Vaccine passports will be convenient, but we should keep our privacy top of mind
So many of us are ready to return to some semblance of normal life. We are eager to engage in hobbies and passions we never thought twice about before the COVID-19 pandemic. And with three COVID-19 vaccines approved for emergency use in the United States, we are seeing millions of Americans inoculated against the coronavirus every day. Once the COVID-19 vaccine is available to all, it is possible that Americans will be required or strongly encouraged to receive it before gathering with large groups of people in places like airplanes or stadiums.
How will we prove we have been vaccinated? There has been much talk in recent months about the potential of vaccine passports, which are smartphone apps we can use to show we have received the COVID-19 vaccine and/or recently tested negative for the virus. While most of us are likely willing to download an app that reveals our vaccination status in exchange for a return to something resembling pre-pandemic life, there is still much we should keep in mind.
My organization, the American Health Information Management Association (AHIMA), works to ensure consumer health data is accurate, private and secure, regardless of if it falls inside or outside the scope of the Health Insurance Portability and Accountability Act (HIPAA). While we support the concept of vaccine passports and know their convenience could be a game-changer, we believe it’s important to keep your privacy and security in mind before you agree to let a third-party smartphone app access your health information records.
Developers who create and manage vaccine passport apps should clearly and conspicuously communicate what information will be collected and maintained and how the data may be processed and disclosed. If you are giving permission for an app to access your health information, make sure it makes its privacy policy available in plain language you can understand.

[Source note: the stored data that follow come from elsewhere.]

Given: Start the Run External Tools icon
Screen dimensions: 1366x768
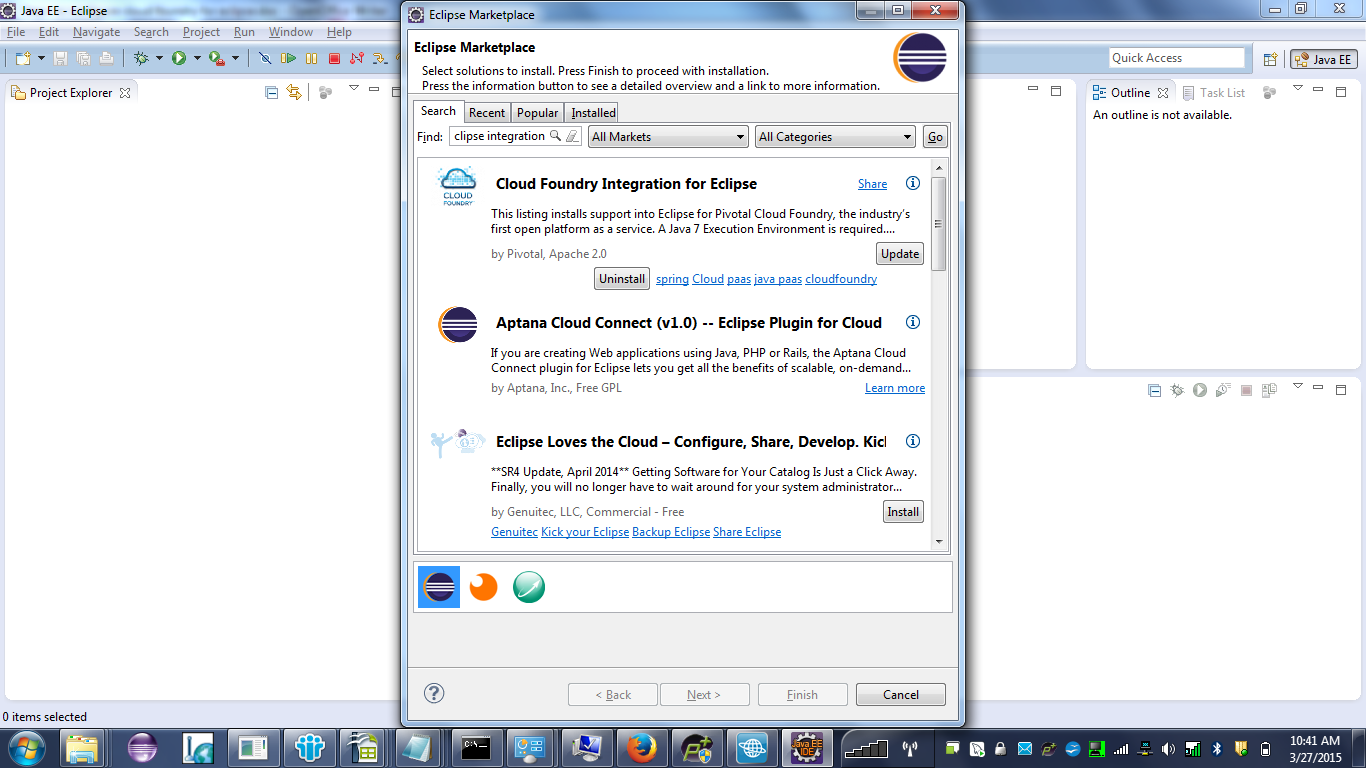Looking at the screenshot, I should pos(215,57).
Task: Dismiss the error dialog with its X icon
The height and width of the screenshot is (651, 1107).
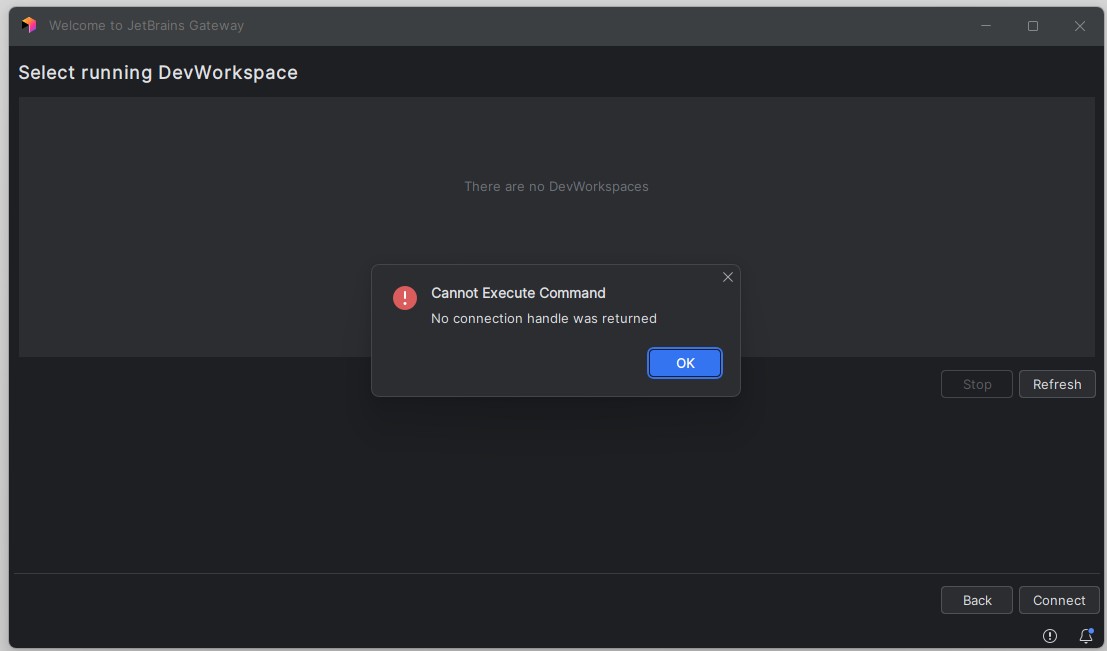Action: coord(728,277)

Any app that you share your health information with should require you to consent to the collection, access, disclosure and storage of your information. It is also prudent to make sure that you can revoke this consent at any time for any reason. If an app does not ask for your consent regarding your own health information and does not allow you to take back that consent, I would be wary of providing it with sensitive information.

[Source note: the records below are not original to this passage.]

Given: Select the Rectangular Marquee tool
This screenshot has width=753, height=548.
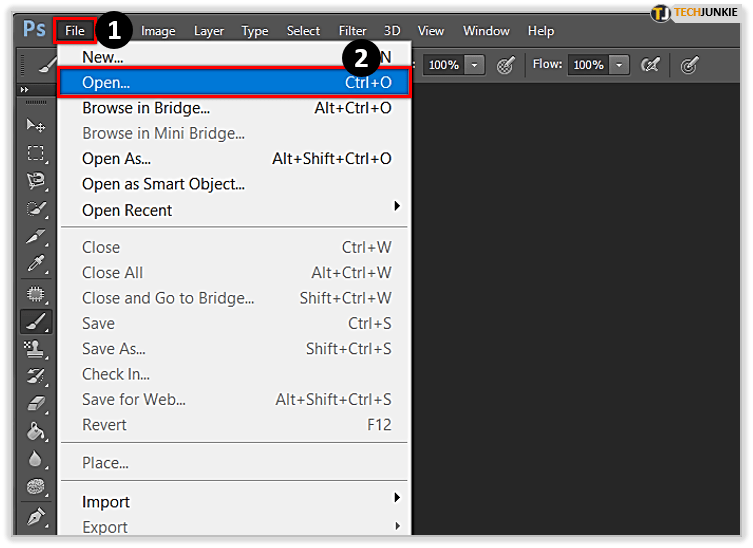Looking at the screenshot, I should pos(36,153).
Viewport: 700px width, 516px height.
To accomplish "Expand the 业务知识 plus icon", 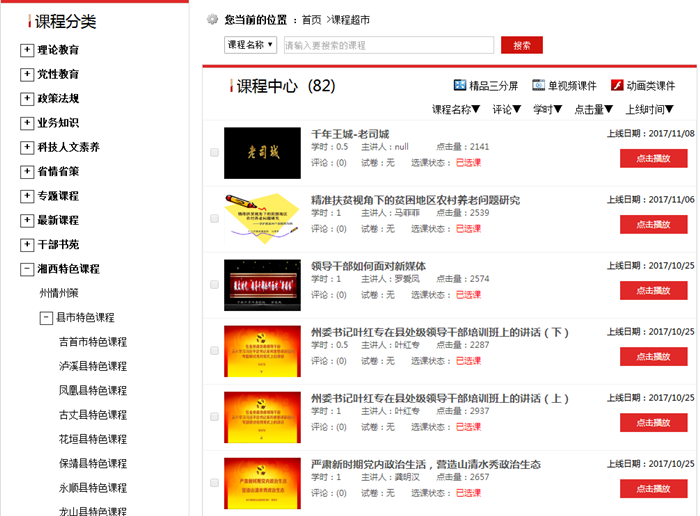I will pyautogui.click(x=27, y=123).
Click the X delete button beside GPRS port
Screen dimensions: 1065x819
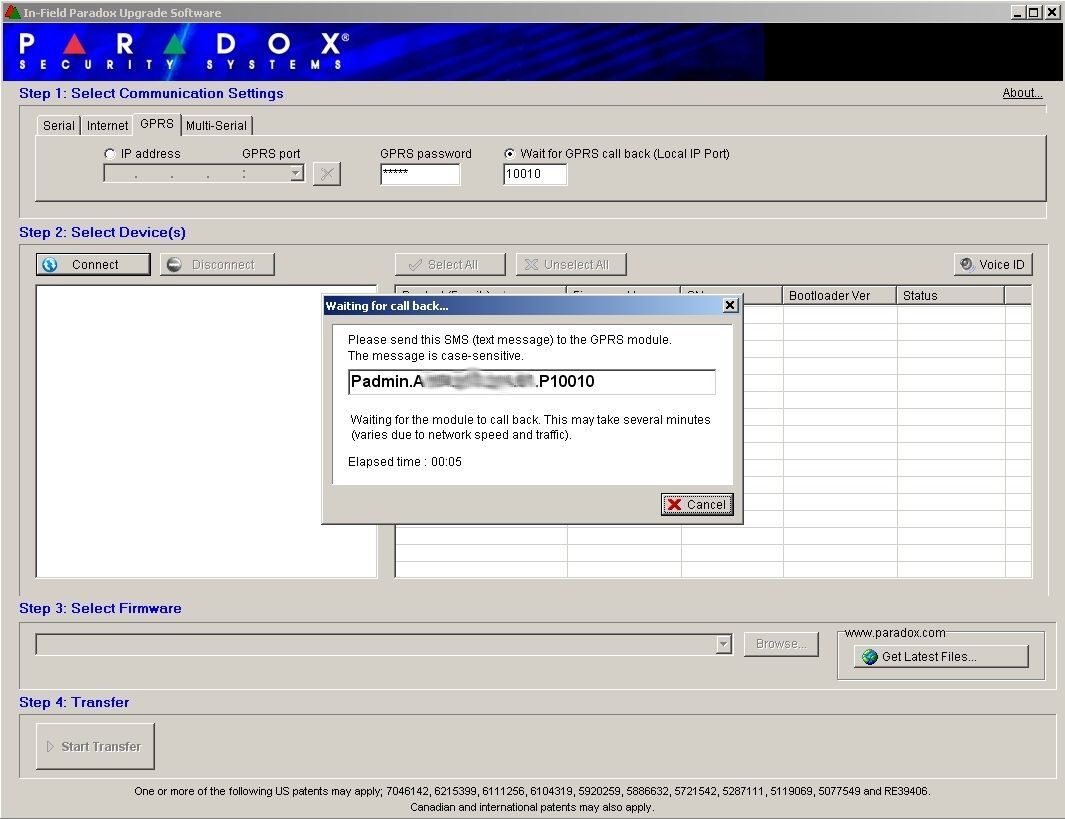(326, 174)
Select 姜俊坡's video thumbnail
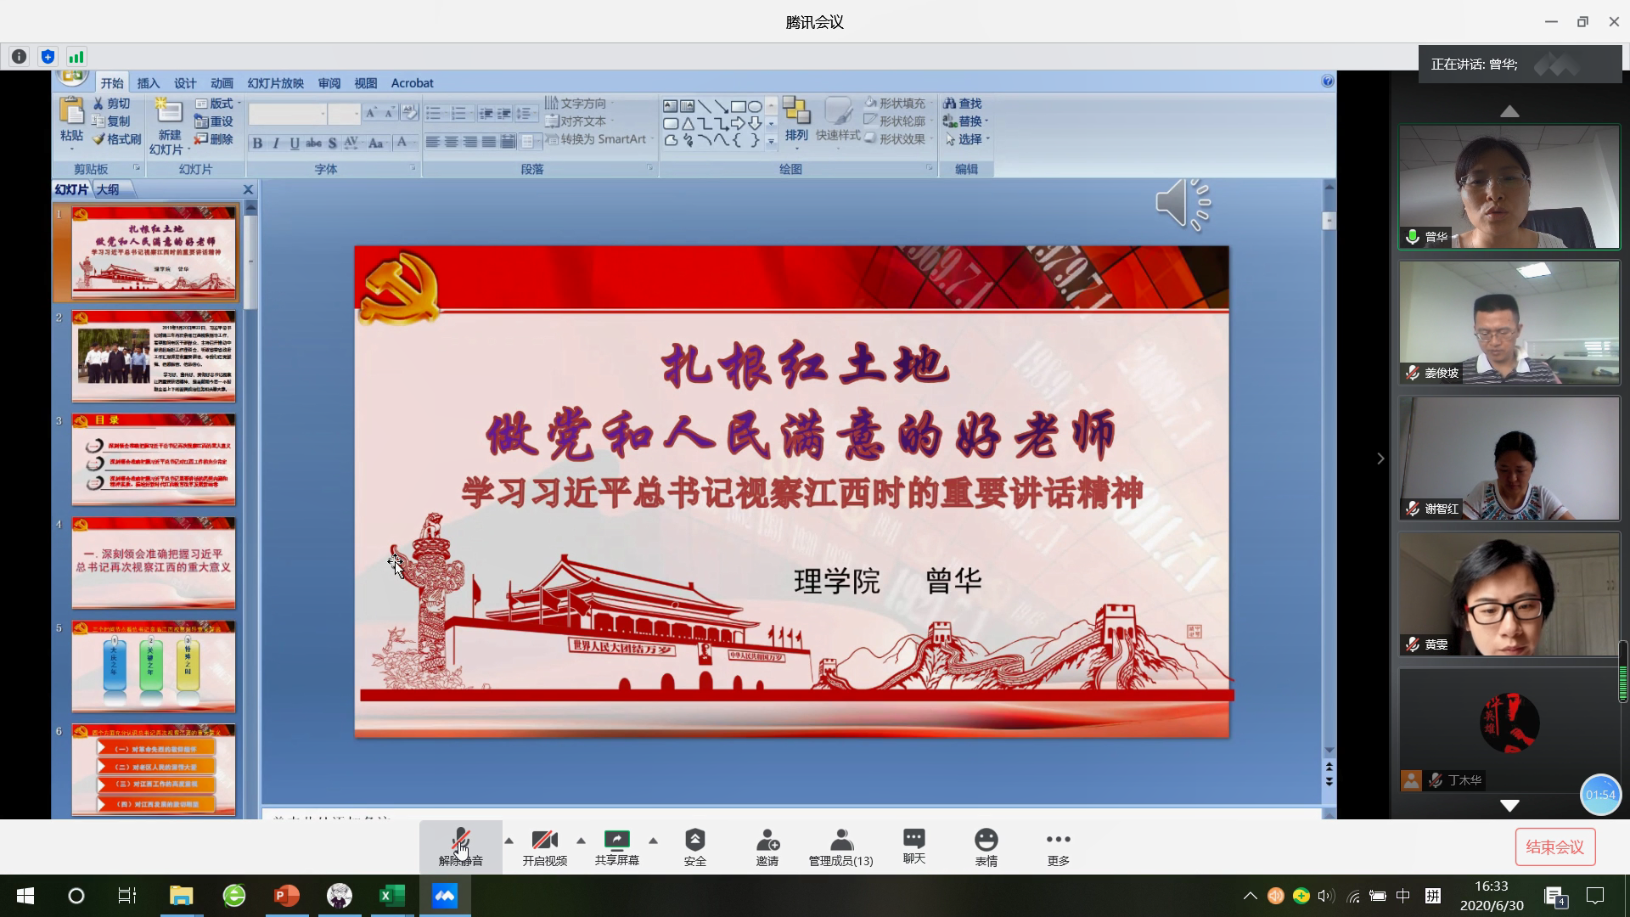Screen dimensions: 1630x917 (1509, 323)
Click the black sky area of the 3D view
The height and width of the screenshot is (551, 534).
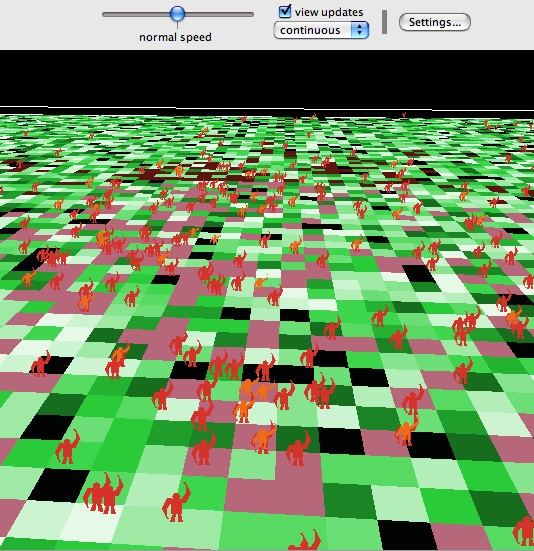(267, 77)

In addition, if you consent to allowing an app to access your health information, that doesn’t mean it should access all of your health information — it’s important the app limits its collection of your health information to only what’s necessary. An app that produces vaccine passports shouldn’t need to collect information outside of vaccine records and COVID-19 test results, unless you direct it.

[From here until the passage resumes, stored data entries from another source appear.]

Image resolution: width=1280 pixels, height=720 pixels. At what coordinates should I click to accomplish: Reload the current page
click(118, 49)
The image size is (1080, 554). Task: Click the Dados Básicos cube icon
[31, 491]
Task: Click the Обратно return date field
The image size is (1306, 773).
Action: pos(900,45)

Finally, it’s important that apps that collect health information use privacy and security industry best practices. While it can be difficult for an average consumer to determine if this is the case, we recommend searching the name of an app in a search engine to see if there are any red flags, including whether they sell your information to other parties. Organizations like AHIMA and others in the privacy and security space are ramping up our efforts to provide consumers with the information they need to make informed decisions.

I am by no means throwing cold water on the concept of vaccine passports — I couldn’t be more excited to show my smartphone as I walk into an airport. Still, health information is human information, and it’s important to help educate the public as much as we can to ensure that private health information stays private.
Katherine Lusk, MHSM, RHIA, FAHIMA, is the president and chair of the American Health Information Management Association.